## EXERCISE PROMPT
Lines holding the string "grid": copy each one from the listing below.

## DATA FOR THIS EXERCISE

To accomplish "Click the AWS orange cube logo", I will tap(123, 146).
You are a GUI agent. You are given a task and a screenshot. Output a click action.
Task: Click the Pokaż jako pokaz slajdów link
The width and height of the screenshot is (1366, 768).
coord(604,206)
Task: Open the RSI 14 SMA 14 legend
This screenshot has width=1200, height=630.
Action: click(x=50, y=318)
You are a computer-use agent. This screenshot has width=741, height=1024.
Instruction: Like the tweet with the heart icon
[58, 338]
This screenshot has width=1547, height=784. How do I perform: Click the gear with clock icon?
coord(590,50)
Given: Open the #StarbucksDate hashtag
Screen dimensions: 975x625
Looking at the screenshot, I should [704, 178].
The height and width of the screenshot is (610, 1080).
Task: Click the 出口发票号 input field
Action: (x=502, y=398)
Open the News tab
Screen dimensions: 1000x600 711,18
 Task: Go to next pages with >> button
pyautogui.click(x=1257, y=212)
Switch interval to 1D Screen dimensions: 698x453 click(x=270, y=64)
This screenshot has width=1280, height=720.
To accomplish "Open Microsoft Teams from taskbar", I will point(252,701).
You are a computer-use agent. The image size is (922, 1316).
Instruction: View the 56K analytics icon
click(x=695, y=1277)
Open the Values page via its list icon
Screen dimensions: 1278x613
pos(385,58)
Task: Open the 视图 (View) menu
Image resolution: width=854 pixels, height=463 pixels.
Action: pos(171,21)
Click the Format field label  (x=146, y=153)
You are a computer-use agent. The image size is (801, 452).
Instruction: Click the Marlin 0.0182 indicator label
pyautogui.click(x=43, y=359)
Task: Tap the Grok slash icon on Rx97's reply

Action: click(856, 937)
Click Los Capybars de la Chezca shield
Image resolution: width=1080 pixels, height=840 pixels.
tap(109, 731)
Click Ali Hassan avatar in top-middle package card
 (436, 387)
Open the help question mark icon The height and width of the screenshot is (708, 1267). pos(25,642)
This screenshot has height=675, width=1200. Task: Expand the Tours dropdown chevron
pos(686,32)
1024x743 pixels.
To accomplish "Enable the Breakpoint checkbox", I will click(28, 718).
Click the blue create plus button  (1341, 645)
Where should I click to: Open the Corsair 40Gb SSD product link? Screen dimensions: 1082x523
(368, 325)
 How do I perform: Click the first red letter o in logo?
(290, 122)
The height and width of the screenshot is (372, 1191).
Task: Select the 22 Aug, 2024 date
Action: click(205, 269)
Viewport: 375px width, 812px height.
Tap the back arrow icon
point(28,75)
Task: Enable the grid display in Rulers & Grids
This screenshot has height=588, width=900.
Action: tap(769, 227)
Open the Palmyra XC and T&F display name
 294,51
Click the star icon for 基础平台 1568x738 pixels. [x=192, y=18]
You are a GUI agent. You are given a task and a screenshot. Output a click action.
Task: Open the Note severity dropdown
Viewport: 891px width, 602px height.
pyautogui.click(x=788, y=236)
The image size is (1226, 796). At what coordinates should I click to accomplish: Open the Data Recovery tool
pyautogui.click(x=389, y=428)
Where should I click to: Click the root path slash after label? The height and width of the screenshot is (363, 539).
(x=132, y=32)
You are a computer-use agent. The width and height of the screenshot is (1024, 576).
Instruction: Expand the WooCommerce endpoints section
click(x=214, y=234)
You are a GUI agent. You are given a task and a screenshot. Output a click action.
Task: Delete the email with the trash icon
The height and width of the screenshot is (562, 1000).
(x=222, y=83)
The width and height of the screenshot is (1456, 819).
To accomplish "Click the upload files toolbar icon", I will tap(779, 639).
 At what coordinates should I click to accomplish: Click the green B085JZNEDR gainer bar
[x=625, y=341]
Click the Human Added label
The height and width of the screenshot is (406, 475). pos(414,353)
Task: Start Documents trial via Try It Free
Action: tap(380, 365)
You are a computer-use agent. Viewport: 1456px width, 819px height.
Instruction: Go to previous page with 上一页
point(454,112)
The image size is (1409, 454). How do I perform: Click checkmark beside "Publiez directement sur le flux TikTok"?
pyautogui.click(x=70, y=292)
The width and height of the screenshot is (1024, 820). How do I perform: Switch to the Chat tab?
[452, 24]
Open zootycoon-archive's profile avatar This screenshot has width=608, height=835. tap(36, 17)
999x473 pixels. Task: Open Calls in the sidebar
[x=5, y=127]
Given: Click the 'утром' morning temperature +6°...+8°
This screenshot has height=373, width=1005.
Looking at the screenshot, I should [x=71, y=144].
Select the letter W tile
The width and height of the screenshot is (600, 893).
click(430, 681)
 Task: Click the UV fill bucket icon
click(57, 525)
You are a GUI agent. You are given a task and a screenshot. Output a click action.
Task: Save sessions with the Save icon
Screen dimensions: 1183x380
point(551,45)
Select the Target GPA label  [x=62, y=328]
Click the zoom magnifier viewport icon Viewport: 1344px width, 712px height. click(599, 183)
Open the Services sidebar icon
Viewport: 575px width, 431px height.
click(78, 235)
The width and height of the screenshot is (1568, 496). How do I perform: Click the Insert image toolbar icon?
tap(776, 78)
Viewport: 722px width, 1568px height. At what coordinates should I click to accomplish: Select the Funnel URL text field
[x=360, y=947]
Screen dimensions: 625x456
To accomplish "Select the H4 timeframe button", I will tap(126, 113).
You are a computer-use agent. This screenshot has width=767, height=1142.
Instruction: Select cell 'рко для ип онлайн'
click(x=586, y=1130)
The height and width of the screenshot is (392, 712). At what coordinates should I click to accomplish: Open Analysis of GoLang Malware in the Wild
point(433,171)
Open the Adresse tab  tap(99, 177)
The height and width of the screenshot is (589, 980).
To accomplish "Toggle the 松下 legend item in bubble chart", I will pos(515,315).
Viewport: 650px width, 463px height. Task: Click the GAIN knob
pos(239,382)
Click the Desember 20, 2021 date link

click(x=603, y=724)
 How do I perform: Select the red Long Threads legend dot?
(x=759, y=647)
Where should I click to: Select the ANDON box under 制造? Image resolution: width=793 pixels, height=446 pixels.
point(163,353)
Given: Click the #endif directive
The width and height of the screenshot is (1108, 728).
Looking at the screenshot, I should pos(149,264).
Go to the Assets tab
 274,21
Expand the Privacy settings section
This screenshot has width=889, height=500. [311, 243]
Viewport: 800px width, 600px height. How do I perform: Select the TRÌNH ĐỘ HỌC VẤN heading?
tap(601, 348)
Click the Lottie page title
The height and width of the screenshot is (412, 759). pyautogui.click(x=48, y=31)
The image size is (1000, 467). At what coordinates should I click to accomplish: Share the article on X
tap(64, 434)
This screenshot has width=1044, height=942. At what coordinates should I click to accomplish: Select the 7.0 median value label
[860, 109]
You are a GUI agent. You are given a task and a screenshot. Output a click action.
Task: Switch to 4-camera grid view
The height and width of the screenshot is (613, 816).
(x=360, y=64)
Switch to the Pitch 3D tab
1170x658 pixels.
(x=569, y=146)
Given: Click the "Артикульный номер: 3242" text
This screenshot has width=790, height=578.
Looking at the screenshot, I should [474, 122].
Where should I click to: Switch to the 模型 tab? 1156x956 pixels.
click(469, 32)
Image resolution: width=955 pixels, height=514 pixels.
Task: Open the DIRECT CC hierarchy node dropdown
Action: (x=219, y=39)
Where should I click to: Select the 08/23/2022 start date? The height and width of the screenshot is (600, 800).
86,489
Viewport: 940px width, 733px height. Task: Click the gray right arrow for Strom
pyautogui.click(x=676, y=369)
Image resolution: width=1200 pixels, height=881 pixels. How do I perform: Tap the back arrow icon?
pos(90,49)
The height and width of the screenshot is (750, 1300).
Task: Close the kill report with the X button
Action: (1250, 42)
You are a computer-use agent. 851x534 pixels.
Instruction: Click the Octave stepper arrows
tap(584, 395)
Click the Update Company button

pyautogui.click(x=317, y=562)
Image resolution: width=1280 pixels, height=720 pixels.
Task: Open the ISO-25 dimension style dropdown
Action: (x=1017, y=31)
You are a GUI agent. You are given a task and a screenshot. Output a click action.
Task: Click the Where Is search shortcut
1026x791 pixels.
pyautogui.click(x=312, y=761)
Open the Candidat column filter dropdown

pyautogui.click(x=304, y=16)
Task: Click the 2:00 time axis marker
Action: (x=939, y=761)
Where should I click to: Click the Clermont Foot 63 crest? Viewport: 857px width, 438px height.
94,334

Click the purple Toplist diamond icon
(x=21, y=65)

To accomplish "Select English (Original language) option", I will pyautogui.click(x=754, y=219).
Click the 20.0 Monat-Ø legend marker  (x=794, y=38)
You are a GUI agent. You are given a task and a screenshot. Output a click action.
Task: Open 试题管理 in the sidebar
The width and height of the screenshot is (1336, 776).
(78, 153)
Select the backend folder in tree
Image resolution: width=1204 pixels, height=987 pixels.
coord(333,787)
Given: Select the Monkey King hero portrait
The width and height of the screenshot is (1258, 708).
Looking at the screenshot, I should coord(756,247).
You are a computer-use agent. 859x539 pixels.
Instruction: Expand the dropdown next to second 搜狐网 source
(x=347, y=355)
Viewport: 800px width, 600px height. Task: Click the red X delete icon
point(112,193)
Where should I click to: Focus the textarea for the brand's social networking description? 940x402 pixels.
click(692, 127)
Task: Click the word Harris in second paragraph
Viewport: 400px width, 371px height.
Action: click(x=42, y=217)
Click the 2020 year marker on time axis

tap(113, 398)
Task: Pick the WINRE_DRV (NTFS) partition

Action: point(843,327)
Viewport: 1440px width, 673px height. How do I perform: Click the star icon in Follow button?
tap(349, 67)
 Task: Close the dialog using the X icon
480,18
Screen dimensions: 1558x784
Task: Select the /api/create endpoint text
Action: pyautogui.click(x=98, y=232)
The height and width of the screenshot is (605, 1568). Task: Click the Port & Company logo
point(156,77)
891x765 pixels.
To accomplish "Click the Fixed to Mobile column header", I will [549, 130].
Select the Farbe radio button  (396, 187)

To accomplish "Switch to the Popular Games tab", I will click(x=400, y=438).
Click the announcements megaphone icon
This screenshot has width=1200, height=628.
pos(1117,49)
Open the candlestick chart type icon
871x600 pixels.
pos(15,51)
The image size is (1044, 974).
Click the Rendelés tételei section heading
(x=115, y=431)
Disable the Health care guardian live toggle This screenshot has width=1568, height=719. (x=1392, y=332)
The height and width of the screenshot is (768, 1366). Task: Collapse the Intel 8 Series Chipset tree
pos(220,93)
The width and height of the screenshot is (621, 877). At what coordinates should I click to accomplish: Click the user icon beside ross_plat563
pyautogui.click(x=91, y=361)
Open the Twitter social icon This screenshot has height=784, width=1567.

## SOLUTION
Task: Enable the grid display in Rulers & Grids
Task: Switch to 4-camera grid view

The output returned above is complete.